Since the entry into force of the Lisbon Treaty, the investment policy is an exclusive competence of the European Union. The EU is aiming to include therefore in the new trade and investment agreements provisions on investor protection and investor to state dispute settlement (ISDS) which will replace existing Bilateral Investment Agreements (BIT) signed by Member States and will grant the same level of protection to all EU investors.
Despite the fact that most of the BITs singed by Member States include provisions on ISDS, the fact that the mandate unanimously given by EU Member States to the European Commission in June 2013 on TTIP includes the possibility for the European Commission to negotiate ISDS provisions in the Transatlantic trade and investment agreement (TTIP) provoked unprecedented public interest. In response to this interest the European Commission launched a public consultation on Investor protection and ISDS in the TTIP. Similar provisions are also currently negotiated with Japan and have been negotiated with Canada. Negotiations on an investment agreement with China is also under negotiation. Therefore, it is important to prepare an opinion of the Committee on this subject in order to define the Committee policy on investment protection and ISDS in trade and investment agreement.
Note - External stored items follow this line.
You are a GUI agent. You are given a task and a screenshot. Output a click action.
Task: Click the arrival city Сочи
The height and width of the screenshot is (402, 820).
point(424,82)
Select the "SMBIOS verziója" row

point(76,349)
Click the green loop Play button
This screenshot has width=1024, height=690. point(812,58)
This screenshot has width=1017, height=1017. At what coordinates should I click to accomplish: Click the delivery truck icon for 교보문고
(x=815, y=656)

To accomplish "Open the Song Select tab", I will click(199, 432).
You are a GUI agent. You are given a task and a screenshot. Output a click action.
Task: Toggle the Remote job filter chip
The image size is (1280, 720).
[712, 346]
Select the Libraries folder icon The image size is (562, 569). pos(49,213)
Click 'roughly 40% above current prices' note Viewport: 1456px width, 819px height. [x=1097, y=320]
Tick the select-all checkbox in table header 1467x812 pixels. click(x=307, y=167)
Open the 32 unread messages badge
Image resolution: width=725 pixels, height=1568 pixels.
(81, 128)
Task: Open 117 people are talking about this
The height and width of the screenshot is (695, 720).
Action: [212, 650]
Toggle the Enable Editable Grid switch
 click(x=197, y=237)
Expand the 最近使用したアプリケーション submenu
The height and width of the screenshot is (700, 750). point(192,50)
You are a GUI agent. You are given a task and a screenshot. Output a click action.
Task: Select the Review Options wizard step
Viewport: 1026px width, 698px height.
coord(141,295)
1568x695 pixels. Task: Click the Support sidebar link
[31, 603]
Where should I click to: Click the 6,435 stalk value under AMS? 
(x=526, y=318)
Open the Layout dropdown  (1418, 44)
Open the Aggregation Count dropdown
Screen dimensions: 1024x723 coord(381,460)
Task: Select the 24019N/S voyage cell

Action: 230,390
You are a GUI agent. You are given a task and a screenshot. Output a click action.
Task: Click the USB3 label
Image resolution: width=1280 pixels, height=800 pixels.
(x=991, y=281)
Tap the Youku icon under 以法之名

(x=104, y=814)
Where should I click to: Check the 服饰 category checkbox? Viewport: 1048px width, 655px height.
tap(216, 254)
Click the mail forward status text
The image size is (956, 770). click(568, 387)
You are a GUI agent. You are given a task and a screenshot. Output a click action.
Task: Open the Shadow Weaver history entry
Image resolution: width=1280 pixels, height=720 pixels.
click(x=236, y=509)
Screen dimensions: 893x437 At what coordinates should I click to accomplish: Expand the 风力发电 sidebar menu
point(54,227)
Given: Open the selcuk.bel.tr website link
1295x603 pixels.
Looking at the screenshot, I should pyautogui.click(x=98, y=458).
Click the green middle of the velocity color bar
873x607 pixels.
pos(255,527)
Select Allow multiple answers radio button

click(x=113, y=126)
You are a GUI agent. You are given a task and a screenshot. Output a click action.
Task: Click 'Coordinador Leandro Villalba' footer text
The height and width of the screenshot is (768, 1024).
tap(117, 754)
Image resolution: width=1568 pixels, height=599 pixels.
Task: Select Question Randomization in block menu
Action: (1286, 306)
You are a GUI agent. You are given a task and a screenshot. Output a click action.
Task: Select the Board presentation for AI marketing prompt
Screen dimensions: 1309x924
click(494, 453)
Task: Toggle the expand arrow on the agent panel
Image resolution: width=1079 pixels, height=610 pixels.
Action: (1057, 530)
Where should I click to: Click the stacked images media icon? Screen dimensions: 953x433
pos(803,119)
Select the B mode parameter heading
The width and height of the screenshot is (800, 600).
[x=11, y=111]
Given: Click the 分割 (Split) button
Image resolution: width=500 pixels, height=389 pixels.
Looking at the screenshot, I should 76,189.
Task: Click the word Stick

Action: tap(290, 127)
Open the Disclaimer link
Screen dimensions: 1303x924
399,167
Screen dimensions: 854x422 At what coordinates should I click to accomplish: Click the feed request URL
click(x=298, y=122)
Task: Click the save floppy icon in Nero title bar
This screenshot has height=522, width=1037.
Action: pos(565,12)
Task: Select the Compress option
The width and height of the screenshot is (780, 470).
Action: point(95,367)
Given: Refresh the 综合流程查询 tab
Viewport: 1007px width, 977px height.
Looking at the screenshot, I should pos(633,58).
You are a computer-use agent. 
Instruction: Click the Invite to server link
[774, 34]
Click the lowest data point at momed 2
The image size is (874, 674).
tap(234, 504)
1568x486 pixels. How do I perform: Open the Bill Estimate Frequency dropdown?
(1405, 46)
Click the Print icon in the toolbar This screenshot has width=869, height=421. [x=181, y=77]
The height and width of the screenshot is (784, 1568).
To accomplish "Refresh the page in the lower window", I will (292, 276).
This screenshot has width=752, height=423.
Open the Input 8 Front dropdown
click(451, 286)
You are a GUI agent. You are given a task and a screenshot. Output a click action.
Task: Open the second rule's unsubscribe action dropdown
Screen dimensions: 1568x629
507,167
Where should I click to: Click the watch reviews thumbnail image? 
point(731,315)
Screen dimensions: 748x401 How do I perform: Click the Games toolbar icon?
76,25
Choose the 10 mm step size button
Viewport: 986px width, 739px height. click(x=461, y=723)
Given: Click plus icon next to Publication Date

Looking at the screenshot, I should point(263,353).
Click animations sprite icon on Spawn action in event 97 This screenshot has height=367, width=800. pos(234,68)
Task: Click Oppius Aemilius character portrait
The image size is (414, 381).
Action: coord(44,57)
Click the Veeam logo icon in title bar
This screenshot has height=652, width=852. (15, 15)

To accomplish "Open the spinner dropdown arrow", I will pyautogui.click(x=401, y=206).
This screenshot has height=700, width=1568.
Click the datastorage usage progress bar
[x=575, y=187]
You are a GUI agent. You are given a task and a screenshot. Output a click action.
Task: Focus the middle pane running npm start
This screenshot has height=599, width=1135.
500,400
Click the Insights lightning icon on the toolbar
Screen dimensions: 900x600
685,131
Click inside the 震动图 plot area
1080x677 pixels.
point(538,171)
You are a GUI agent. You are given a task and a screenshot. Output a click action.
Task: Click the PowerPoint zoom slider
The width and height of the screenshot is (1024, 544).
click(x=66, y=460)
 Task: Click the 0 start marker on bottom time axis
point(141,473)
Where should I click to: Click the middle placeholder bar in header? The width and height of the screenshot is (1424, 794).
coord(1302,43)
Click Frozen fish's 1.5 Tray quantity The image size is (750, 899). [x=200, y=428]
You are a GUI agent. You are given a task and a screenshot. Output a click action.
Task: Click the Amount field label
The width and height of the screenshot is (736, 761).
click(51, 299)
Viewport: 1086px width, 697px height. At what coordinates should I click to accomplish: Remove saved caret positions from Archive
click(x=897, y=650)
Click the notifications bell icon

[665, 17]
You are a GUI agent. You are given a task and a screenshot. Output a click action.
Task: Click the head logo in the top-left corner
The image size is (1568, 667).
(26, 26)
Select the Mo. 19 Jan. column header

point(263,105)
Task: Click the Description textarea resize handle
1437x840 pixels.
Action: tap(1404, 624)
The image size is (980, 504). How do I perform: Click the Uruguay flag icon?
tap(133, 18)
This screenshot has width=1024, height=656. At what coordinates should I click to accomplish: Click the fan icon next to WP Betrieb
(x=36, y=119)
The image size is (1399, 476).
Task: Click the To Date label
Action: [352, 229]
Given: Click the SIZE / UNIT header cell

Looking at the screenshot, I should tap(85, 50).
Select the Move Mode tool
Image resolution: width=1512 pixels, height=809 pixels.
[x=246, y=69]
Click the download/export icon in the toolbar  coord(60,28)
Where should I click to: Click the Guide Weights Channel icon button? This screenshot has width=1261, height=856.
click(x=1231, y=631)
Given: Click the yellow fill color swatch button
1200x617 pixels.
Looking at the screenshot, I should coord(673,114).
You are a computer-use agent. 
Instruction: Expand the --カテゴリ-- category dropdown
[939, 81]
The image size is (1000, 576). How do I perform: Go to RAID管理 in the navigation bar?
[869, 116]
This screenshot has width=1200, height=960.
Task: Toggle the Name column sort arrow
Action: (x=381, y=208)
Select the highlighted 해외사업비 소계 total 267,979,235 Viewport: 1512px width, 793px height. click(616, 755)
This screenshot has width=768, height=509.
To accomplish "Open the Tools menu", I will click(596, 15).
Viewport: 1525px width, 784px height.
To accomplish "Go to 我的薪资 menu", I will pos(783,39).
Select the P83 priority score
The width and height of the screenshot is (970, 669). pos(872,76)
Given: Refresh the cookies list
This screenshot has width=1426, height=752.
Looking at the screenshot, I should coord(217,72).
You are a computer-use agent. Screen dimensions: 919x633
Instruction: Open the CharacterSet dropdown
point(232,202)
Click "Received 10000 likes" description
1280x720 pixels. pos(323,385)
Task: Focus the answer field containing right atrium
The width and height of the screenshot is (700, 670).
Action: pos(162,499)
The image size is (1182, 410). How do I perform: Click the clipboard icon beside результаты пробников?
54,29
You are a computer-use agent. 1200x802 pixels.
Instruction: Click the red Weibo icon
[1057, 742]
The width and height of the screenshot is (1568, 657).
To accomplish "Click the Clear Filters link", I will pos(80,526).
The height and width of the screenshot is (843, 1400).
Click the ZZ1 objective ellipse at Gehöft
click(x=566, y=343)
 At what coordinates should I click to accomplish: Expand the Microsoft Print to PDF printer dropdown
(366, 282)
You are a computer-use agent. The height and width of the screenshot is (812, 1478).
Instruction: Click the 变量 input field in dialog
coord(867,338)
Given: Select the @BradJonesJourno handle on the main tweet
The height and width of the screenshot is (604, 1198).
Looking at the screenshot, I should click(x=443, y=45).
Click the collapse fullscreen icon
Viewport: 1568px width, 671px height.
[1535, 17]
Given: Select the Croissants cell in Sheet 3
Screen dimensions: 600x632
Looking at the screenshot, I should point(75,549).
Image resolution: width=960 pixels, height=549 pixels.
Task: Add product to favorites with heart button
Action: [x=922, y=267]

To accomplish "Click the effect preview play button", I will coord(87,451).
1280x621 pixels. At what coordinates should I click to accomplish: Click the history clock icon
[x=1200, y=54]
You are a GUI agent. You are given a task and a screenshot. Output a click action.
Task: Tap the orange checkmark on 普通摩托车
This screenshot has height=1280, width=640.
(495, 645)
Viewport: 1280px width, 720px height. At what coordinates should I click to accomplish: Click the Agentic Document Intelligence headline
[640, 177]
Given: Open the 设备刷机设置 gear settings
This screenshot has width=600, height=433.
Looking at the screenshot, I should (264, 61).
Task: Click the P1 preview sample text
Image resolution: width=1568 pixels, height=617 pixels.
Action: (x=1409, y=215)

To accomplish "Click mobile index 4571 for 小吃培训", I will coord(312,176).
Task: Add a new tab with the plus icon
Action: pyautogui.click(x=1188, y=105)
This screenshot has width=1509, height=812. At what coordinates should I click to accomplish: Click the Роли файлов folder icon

The objective is also to evaluate if this mechanism should be included in all investment agreements and ensure that if investment protection and ISDS provisions are included in new agreements , they represents an improvement in comparison to the provisions in existing BIT and clearly guarantees the right of governments to legislate in the public interest while also protecting the rights of investors. It is also important to clarify how the system will be more transparent and will prevent any unjustified abuses of the ISDS.